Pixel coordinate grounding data
== Segment start ==
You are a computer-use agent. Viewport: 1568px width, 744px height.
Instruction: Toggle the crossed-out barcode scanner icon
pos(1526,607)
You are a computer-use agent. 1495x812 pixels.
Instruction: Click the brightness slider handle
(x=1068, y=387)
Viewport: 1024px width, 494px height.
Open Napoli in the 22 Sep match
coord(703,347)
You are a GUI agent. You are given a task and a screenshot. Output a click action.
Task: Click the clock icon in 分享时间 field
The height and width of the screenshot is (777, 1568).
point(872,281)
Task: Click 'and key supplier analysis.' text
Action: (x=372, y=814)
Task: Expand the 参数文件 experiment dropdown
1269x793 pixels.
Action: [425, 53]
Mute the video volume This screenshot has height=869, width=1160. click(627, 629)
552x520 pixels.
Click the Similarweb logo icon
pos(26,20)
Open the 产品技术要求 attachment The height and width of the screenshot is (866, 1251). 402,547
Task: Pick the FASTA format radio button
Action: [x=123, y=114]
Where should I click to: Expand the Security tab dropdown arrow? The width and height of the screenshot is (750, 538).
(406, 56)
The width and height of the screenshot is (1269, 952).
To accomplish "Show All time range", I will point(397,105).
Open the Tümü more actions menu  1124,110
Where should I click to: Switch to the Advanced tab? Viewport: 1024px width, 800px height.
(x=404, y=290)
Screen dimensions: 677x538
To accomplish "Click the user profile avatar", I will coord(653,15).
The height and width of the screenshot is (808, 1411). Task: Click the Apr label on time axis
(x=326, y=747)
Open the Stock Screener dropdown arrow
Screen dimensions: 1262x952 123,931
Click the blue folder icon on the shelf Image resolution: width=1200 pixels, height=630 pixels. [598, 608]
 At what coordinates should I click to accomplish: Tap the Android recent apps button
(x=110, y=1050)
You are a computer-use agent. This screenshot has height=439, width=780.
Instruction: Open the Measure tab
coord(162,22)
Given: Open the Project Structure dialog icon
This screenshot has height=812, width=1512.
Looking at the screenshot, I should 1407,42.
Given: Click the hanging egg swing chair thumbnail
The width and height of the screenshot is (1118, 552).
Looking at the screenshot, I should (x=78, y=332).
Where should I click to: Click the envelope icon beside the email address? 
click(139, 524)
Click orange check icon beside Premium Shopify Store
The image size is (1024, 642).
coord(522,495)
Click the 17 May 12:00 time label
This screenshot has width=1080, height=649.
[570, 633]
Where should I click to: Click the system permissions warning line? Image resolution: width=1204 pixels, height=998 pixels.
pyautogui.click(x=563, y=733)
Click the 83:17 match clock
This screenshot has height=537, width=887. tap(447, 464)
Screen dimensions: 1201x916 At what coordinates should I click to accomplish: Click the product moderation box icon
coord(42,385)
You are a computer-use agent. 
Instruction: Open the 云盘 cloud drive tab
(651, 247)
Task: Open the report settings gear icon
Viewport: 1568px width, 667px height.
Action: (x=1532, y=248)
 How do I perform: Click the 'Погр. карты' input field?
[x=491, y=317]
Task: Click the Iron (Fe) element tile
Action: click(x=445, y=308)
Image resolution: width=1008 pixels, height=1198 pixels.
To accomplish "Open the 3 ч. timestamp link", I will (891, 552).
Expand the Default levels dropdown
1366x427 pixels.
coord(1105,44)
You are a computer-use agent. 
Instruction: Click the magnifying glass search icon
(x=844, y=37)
== Segment end ==
PROBLEM REQUIREMENTS -> Every line above that holds the string "computer" should be returned.

WRITTEN SOLUTION ->
You are a computer-use agent. Viewport: 1568px width, 744px height.
You are a computer-use agent. 1495x812 pixels.
You are a computer-use agent. This screenshot has height=439, width=780.
You are a computer-use agent. 
You are a computer-use agent. 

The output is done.